Now, you might ask, “What choice do we have in closing schools?” In answering that, some suggest that no valid evidence exists that COVID variants negatively affect children the way the initial outbreak affected the elderly. As of this writing, CDC data indicate that 343,631 elderly over the age of 75 succumbed to the deadly pandemic, whereas 406 children up to age 18 succumbed. * The data also show that COVID appears to have killed 124,868 working-age adults (ages 19-64), a group that would encompass most, if not all, teachers’ ages. Obviously, the numbers favor caution and instill fear, as we have seen anecdotally by impassioned pleas for distance learning made by representatives of teachers’ unions.
Numbers are easy to manipulate, but those 406 pediatric deaths are hard to dismiss—if they are accurate. The numbers do not indicate those children who had co-morbidities. And the numbers do not put the deaths in the context of annual deaths by the flu. During the flu season in 2018-2019, for example, 179 children died from the flu according to the CDC. ** Here’s a CDC count for some twenty-first century years:
Number of Pediatric Flu Deaths in the U.S. from 2003 to 2016:
2003 152
2004 39
2005 61
2006 68
2007 88
2008 132
2009 282
2010 123
2011 37
2012 171
2013 111
2014 148
2015 85
2016 110
What should I say here? That a single death is tragic and that parents, relatives, and friends who lost those children suffered a great personal tragedy? Of course, they suffered. But we need to put COVID in the context of the flu to see whether or not educators are acting more in their own interest than in the interests of children and doing so with a new math. Among children ages 0-4, COVID has been blamed for 124 deaths. For school-age children (up to 18), the CDC says the disease has claimed 282 lives.
Let’s assume that the data have not been fudged for political and economic purposes though there have been reports that hospitals might have in some instances reported any death in which the person had COVID as a COVID death. But that anecdotal information could be misinformation. Regardless, mistaken diagnoses are not beyond possibility, especially during the peak infections that overwhelmed hospital facilities and staff. But the focus here is on the educational system, supposedly run by the wisest of the wise, the highly educated, the people whom Aristotle would have been proud to teach.
At what number of deaths does one determine a school shut-down is necessary? Obviously, education officials didn’t believe that 282 pediatric flu deaths in 2009 warranted a shut-down. I’ll go redundant here and point out that COVID caused 282 pediatric deaths among school-age children, the same number of deaths caused by the flu in 2009. And if you look at the table above, you’ll note that other flu-fatality numbers over 100 did not cause educators to shut their schools for their concerns over children’s health. So, the question then arises about the purpose of all the shut-downs.
I suppose that the teachers had legitimate concerns about their own susceptibility to the virus. If so, then one has to ask a question begged by the flu data.

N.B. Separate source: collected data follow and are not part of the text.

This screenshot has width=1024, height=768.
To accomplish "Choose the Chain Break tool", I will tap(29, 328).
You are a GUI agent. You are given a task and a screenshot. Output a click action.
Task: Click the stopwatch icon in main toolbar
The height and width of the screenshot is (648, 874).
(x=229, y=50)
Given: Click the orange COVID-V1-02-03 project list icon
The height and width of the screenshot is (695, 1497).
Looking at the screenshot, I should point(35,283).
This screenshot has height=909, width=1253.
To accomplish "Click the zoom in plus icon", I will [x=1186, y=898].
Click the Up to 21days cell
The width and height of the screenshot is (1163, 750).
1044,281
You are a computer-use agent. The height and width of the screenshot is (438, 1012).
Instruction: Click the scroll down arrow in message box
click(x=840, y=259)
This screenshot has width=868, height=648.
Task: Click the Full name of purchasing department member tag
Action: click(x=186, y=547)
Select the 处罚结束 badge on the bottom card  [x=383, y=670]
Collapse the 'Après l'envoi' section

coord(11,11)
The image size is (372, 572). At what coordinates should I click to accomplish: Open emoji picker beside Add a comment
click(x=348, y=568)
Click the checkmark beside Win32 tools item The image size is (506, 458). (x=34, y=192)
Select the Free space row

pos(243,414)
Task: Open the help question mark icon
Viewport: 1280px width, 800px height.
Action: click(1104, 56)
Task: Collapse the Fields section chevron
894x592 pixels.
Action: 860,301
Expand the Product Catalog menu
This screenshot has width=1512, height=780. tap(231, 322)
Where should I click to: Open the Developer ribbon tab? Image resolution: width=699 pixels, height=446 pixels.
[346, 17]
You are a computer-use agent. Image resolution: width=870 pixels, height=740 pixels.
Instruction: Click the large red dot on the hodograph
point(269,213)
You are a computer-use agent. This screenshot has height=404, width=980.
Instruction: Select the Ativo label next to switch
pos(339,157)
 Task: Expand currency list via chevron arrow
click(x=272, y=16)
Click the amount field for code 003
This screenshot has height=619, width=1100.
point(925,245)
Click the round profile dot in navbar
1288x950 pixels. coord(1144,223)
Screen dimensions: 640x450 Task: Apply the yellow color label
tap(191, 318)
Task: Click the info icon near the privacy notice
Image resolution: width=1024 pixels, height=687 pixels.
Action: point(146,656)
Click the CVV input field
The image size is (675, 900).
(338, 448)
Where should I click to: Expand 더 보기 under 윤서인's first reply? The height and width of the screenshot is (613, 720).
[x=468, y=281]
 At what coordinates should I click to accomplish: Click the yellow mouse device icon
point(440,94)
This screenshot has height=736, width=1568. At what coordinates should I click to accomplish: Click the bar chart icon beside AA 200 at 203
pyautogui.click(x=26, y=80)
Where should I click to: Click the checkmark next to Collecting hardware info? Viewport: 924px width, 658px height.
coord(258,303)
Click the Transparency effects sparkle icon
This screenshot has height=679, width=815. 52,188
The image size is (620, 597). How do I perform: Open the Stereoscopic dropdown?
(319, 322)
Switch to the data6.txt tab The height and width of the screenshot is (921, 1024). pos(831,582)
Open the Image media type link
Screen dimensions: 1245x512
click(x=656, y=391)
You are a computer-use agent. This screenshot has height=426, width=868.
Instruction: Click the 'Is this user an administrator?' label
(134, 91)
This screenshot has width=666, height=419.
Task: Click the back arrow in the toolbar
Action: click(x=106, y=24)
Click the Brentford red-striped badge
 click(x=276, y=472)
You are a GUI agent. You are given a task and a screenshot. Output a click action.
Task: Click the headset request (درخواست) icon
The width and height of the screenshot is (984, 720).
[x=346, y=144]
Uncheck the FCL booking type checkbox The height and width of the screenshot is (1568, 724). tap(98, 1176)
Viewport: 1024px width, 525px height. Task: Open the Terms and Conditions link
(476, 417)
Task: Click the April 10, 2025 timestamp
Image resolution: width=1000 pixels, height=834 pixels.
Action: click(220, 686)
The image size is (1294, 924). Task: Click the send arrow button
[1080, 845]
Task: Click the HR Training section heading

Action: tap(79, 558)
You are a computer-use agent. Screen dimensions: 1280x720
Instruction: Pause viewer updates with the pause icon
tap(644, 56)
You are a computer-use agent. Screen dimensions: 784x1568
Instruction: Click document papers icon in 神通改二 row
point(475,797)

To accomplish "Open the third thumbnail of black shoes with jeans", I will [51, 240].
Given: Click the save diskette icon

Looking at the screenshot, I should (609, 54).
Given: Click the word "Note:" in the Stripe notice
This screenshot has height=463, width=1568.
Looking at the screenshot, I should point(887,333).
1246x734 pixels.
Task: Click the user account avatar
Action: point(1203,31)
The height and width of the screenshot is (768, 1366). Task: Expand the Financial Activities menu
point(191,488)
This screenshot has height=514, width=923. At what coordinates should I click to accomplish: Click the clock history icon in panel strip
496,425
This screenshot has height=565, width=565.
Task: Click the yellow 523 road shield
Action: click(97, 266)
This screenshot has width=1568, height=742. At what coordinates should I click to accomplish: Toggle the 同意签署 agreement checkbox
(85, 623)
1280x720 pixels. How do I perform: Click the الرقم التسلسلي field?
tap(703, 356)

If the data are correct and 124,868 working-age adults succumbed to COVID, what are we to do with the number of flu deaths estimated by the CDC for the pre-COVID years? For example, the CDC estimates that 51,000 flu-caused deaths occurred in 2014-2015 and 61,000 died in 2017-2018. And as for those flu-driven hospitalizations, 2017-2018 saw 810,000. *** Were these not numbers of concern?
Again, if any death is tragic, then 282 deaths of school-age children regardless of the name of the disease should be a significant cause of shut-down. And 61,000 adult deaths by flu should warrant a serious shut-down consideration. Is there a difference between “Miss So-n-So, the third-grade teacher, died of the flu today” and “Miss So-n-So, the third-grade teacher, died of COVID today”? Weren’t those flu deaths in 2017-2018 a matter of concern to the point of fear? Where were the education spokespeople? Where were the government officials? Where, oh where, were the media?
As I have said repeatedly, this is not a practice life. That fact should elicit in us an elimination of unnecessary risk on the negative side and an adoption of a goal-oriented life on the positive side. But this life occurs on a risky planet with organisms doing what they can to survive, organisms like bacteria and viruses. Life makes both conscious and unconscious efforts to continue as long as possible in a finite world even though the inevitability of its end comes for all the living. And in the world of conscious beings like us, balancing acceptable risks against goals is a task of reasoning in the absence of emotion.
Education is a strange business indeed. Its underlying premise in the non-theocratic societies is the fulfillment of Homo sapiens sapiens self-designated description. Education purports to impart both knowledge that enhances wisdom, to exult the status of the individual and, thus, by extension, the populace. But so much of what educators do is merely arbitrary and emotional. So much is driven by ideology in the absence of fact or deductive reasoning.
I guess I would simply ask educators to do the math—you know, the old fashioned math in which 282 equals 282.